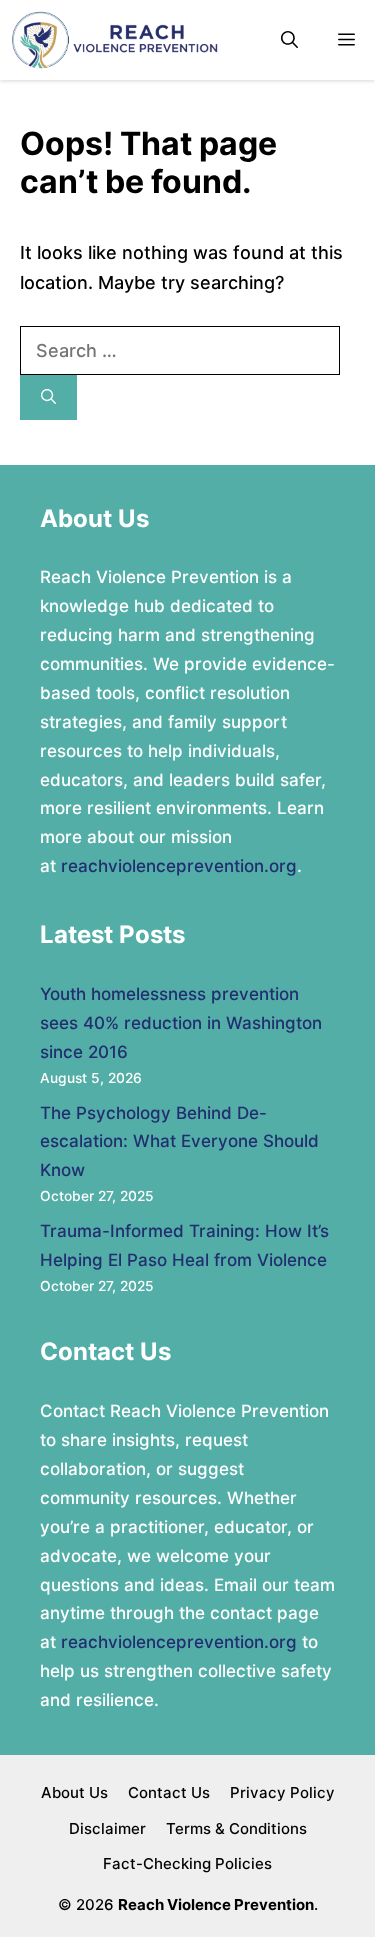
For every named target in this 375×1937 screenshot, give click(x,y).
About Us (74, 1792)
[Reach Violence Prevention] (114, 40)
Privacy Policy (282, 1792)
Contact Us (169, 1792)
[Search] (48, 397)
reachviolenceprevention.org (179, 866)
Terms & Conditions (236, 1828)
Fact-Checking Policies (187, 1863)
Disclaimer (107, 1828)
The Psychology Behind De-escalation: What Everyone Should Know (179, 1142)
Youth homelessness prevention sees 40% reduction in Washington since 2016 (181, 1023)
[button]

━━━━━━━━

Return exactly what appears from the opening line of the material through the line with "Disclaimer (107, 1828)", apart from the pictures.

For every named target in this 375×1937 screenshot, give click(x,y).
About Us (74, 1792)
[Reach Violence Prevention] (114, 40)
Privacy Policy (282, 1792)
Contact Us (169, 1792)
[Search] (48, 397)
reachviolenceprevention.org (179, 866)
Terms & Conditions (236, 1828)
Fact-Checking Policies (187, 1863)
Disclaimer (107, 1828)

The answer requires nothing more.